Walters and her fellow team members – nurses Steve Reynolds and Claire Hutchinson, hospitalist Maria Rodriguez, and social worker Ellen McDonald – had yet another very long day at work and since they’re expected to compartmentalize and not acknowledge the difficult range of emotions they deal with on a day-to-day basis, do what they know how to do best: suppress it all with an unholy amount of alcohol consumption.
“What do you want to play next: beer cup or flip pong?” asked Rodriguez, as she threw down Jager Bombs 8, 9, and 10. She decided on ten shots tonight; one for each difficult patient she had today. She stumbles a few steps before letting out a loud burp. “Oh man, my liver’s gonna be hurting tomorrow!” Everyone starts laughing at Rodriguez. “Now remember: if anything happens, I’m a DNRRRRRRRRR matey!!!”

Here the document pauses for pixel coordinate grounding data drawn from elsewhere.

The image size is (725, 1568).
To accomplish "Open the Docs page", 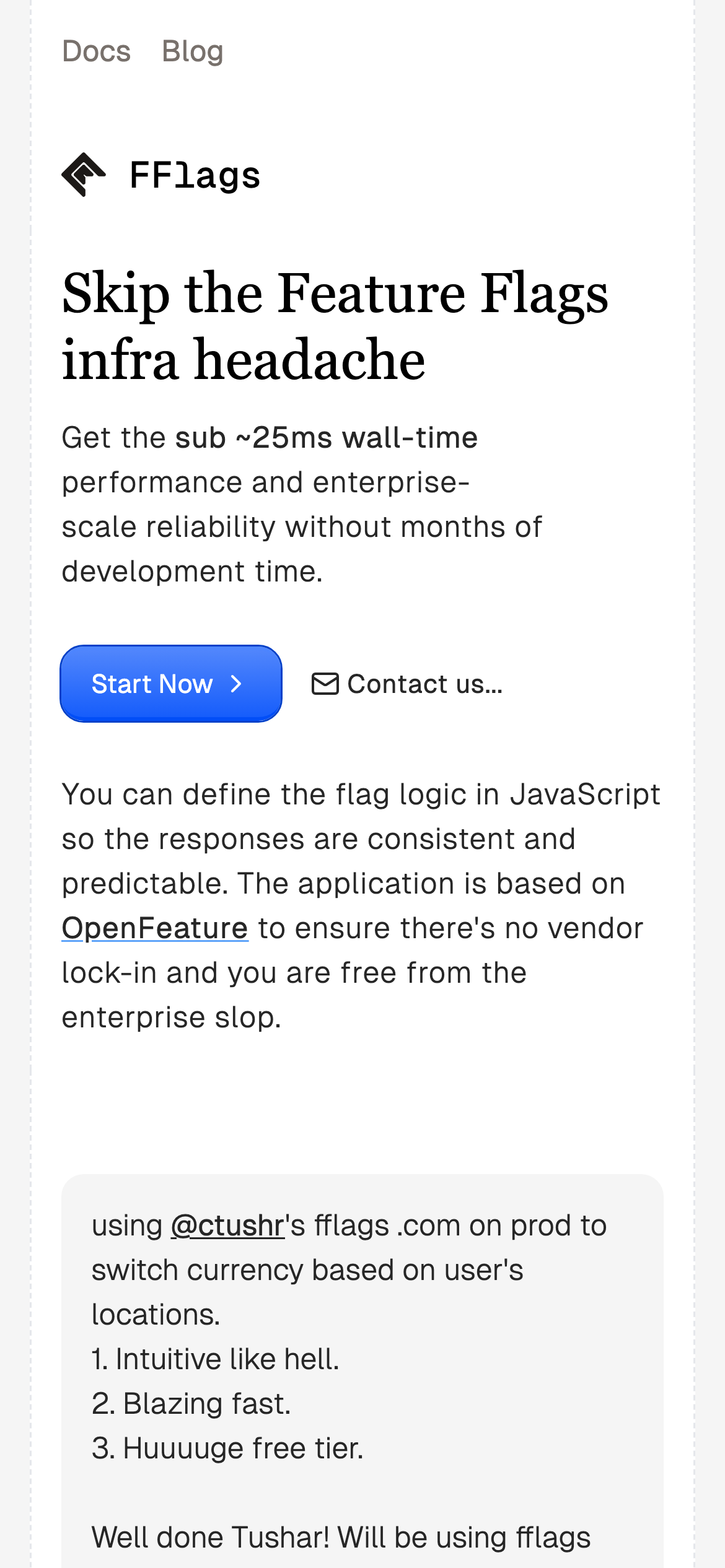I will click(97, 51).
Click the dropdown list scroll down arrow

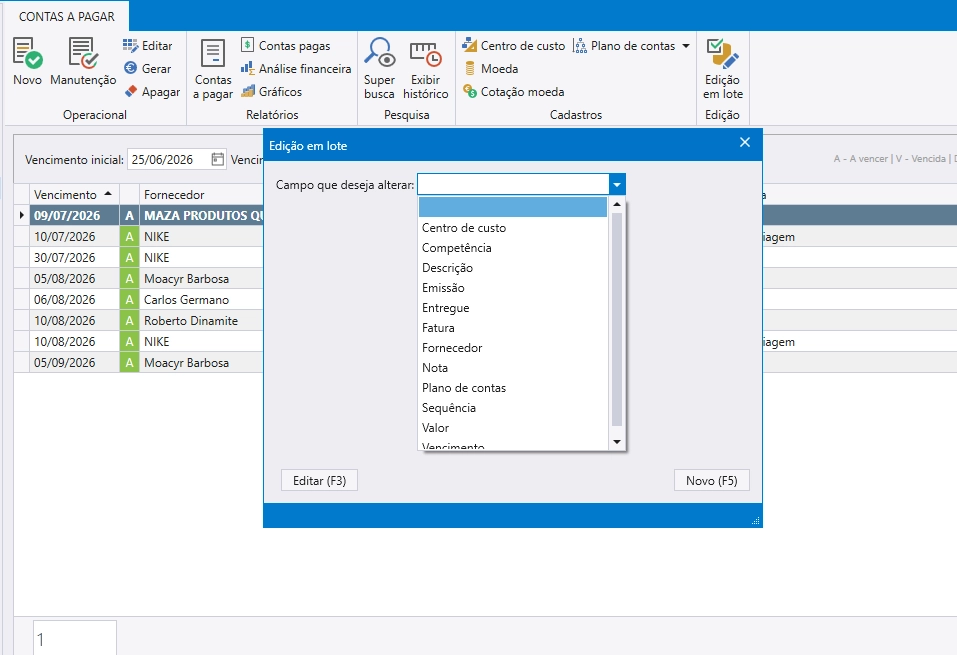coord(617,442)
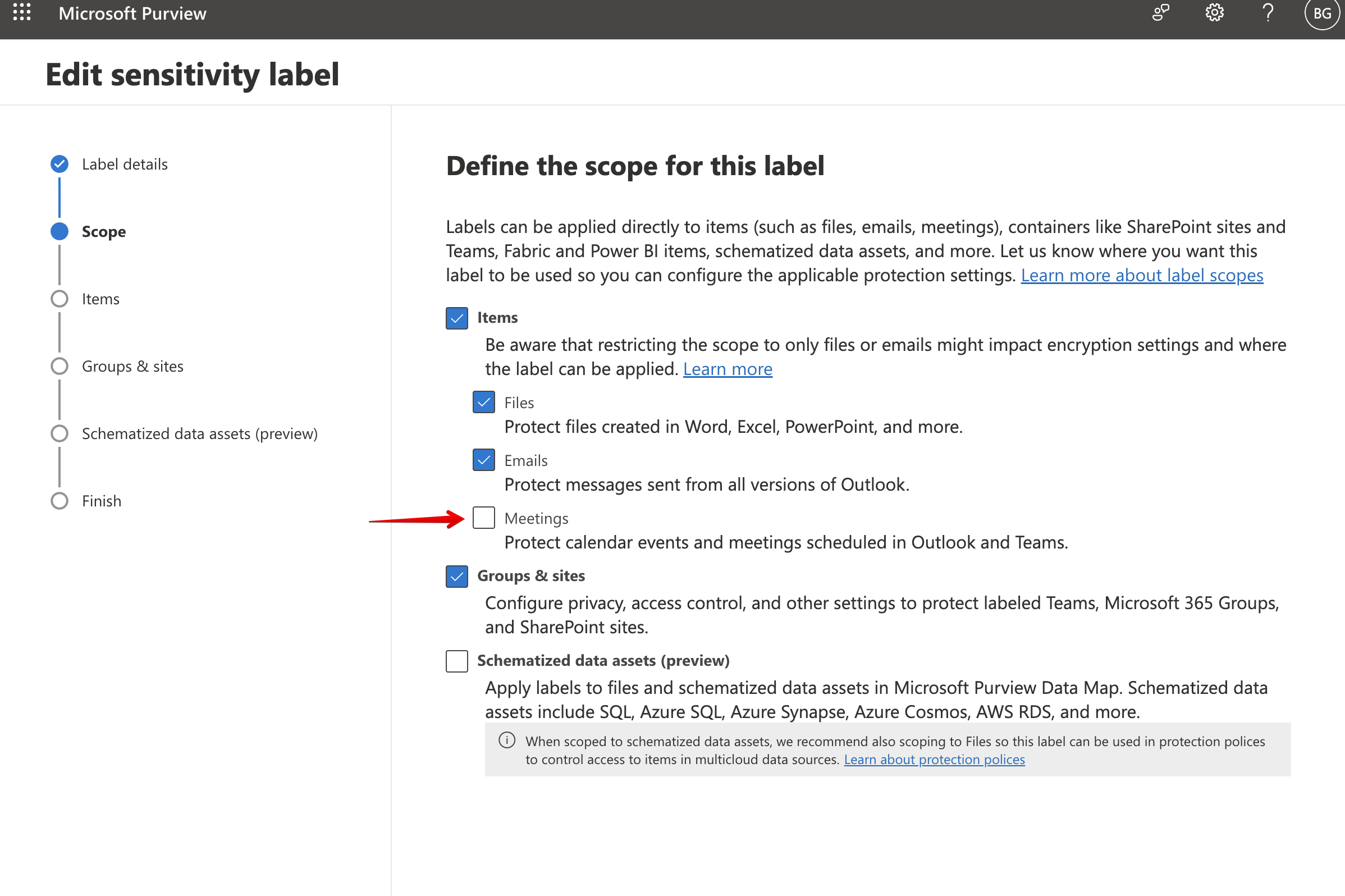The height and width of the screenshot is (896, 1345).
Task: Open Learn more about label scopes
Action: pyautogui.click(x=1142, y=275)
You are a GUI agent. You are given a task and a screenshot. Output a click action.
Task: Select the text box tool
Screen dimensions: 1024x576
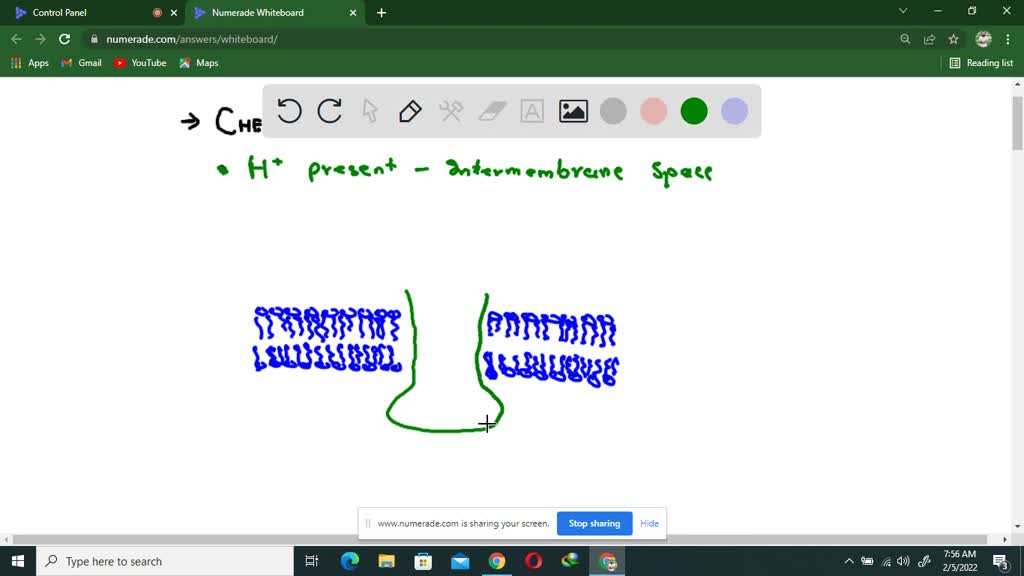click(x=532, y=111)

Reynolds, Hutchinson, and McDonald laugh so hard that they actually start peeing themselves. Their urine color ranges from clear to dark yellow.
“I guess beer is a diuretic!” hollered Reynolds, his blue scrub pants now turning green. “Who needs Lasix?”

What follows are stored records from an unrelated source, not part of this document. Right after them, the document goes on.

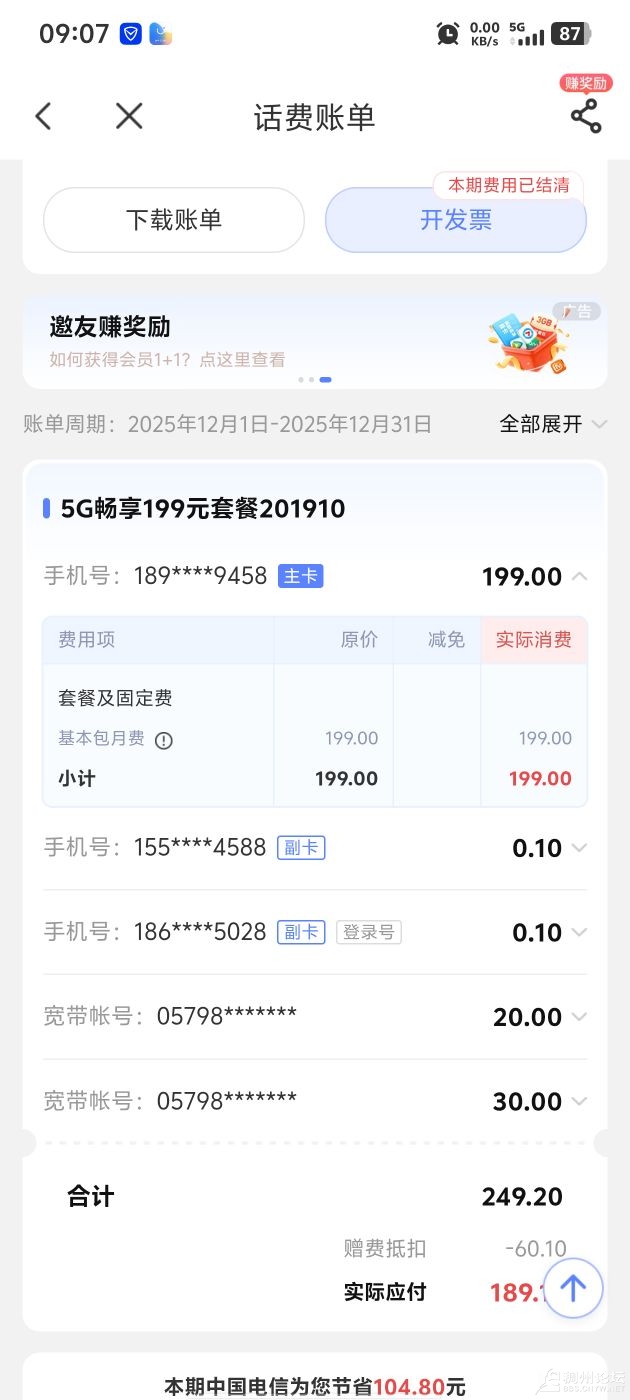The image size is (630, 1400).
Task: Tap the 实际消费 column header
Action: [x=534, y=640]
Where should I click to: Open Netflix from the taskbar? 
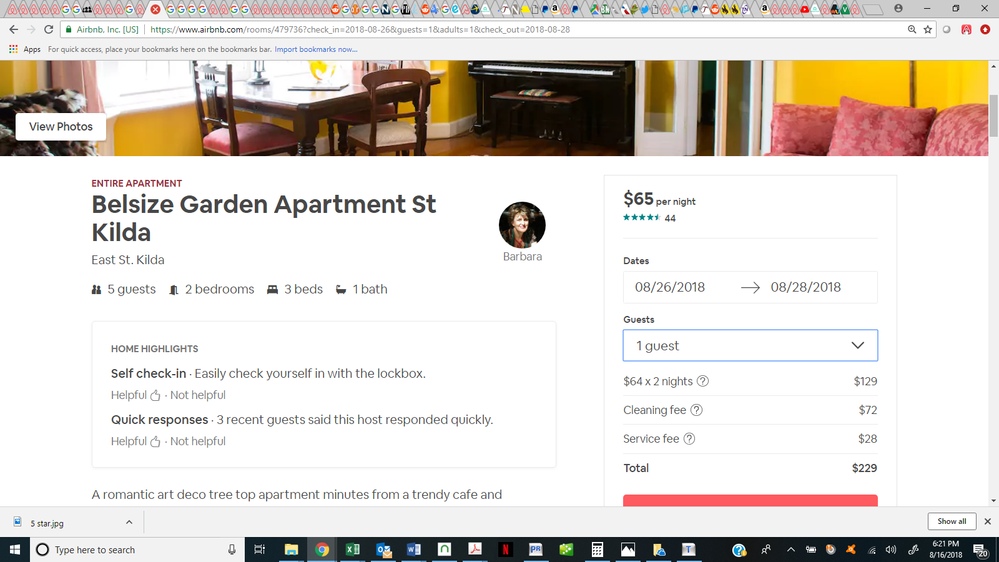[506, 549]
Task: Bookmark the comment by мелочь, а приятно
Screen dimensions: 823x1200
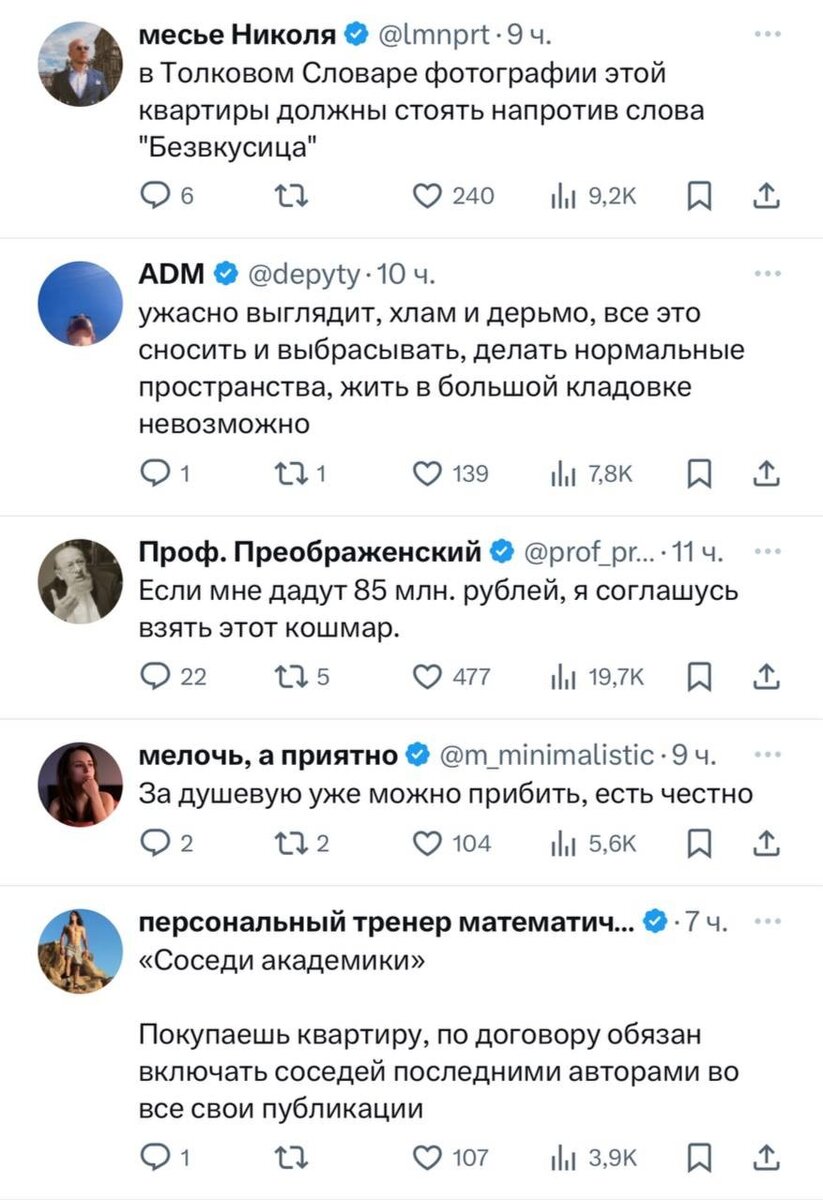Action: [x=701, y=843]
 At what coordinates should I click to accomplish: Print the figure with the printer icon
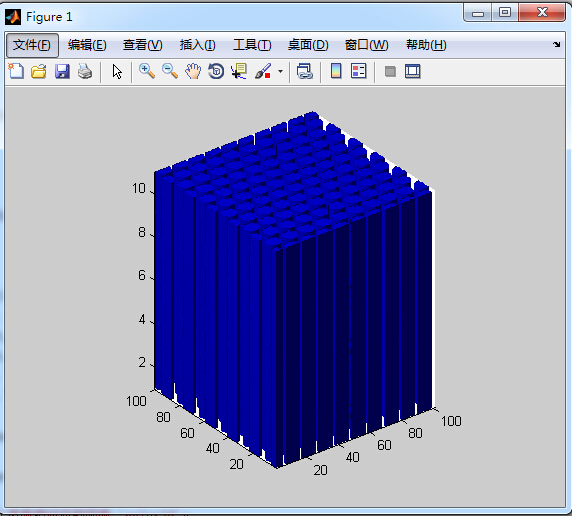click(x=85, y=71)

“I think I’m just incontinent,” joked Hutchinson. “Ohhh, can I wear one of those cool diapers?! That’s the way to go!”
“Screw diapers!” exclaimed McDonald. “That’s what Foleys are for!”
The team loves hanging out at the same bar every night, which is located across the street from the main hospital. It’s called The Code Brew. It’s run by a team of former nurses and physicians who found happiness in not being in the hospital. The bar is a huge success, thanks to the regular waves of jaded, defeated, and depressed health care personnel who funnel through its doors every night. Not only does Walters and her team hang out there, so does every health care worker at GMC. It’s revered. It’s a holy place.

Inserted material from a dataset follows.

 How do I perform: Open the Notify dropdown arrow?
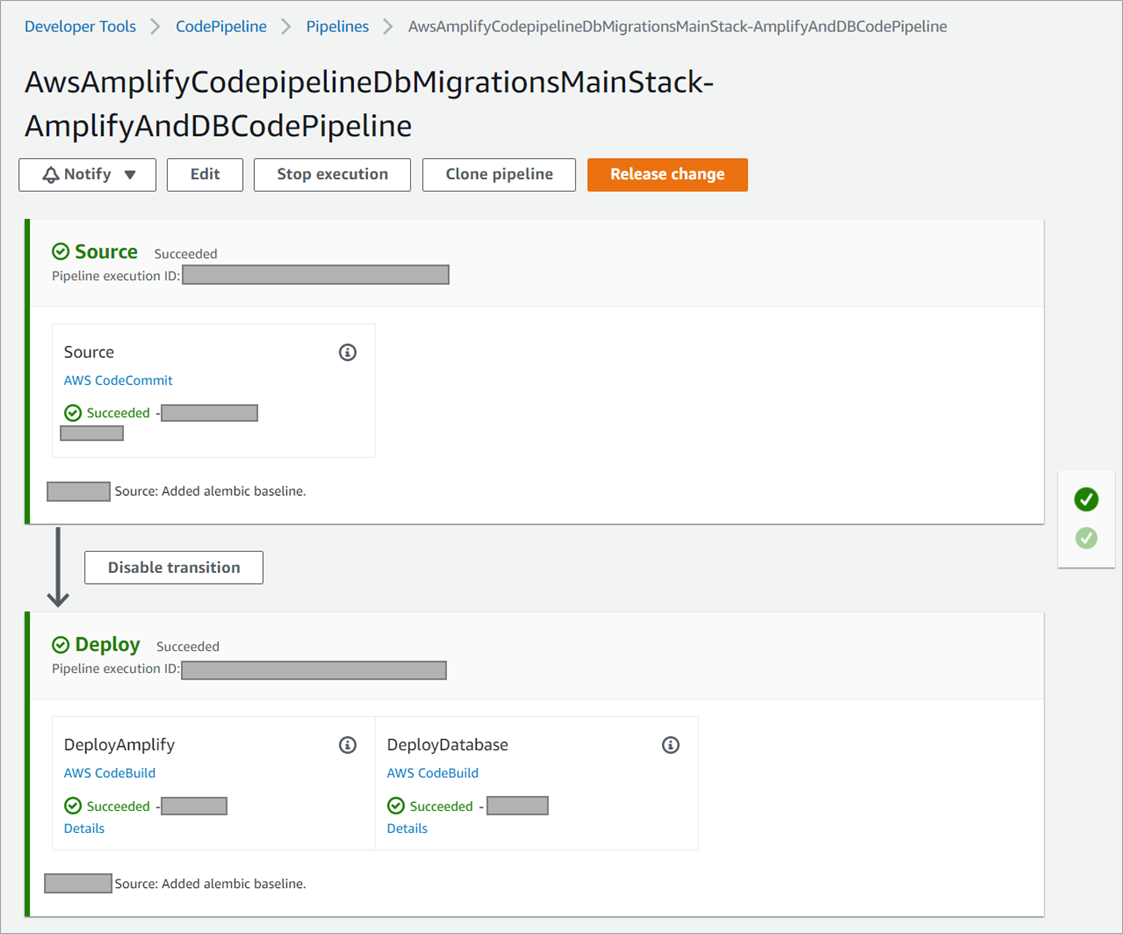click(130, 175)
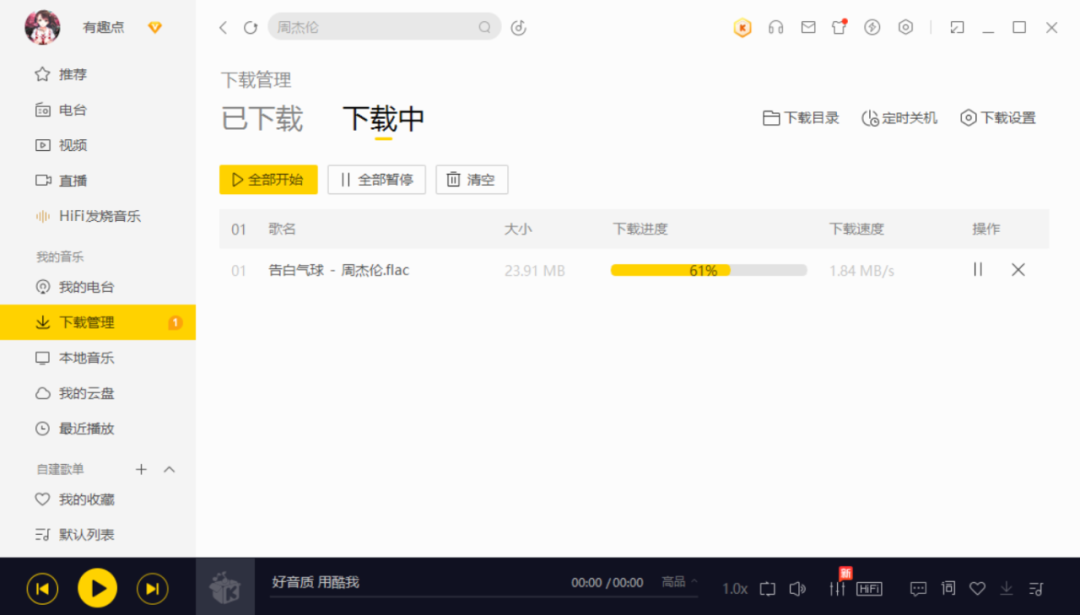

“Happy Hour is that first hour after leaving the hospital,” explains gastroenterologist Ryan O’Leary, one of the bar’s many frequent flyers. He raises his glass when he notices several other subspecialists at the bar, their pagers hidden by upside-down shot glasses. “You know, I tell my patients to sit up and avoid spicy foods and alcohol. What am I gonna do after this shot? Lie down, turn on bad TV, eat old Chinese food, and take a PPI. To hell with it.”
Johansen was discharged the next morning. He felt like a new man. He told GomerBlog upon discharge: “One day, I want to be like the people on the team who took care of me. Boy, they sure have their acts together, don’t they? Don’t they?”